## Record extracts
----
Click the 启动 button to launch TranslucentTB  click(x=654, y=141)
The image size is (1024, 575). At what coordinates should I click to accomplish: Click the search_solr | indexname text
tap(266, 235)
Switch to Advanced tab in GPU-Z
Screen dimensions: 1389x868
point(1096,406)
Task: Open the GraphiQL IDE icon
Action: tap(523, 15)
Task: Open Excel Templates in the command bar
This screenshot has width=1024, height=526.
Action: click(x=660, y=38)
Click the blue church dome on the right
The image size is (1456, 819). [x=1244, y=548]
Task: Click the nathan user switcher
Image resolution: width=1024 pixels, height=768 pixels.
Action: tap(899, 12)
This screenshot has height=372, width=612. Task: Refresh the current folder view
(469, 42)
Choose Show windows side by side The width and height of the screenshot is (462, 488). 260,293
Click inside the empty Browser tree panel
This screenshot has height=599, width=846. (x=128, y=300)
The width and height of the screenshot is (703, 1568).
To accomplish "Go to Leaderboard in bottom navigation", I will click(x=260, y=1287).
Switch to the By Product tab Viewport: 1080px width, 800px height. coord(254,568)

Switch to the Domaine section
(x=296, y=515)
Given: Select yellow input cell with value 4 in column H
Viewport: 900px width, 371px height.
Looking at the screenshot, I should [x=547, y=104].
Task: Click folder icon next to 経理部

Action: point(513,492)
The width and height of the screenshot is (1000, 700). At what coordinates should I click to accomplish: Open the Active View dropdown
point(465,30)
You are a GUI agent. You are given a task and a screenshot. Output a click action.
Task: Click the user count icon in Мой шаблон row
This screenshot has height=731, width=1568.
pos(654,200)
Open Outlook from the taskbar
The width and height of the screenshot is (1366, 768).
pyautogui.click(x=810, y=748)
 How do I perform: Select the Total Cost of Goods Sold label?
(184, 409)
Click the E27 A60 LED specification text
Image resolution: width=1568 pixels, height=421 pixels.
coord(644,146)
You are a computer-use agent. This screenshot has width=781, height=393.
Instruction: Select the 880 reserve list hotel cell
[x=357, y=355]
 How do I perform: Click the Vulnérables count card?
----
How many lines above contain the string "what"? Case counts. Reply with the number only.

## Solution to the exercise
2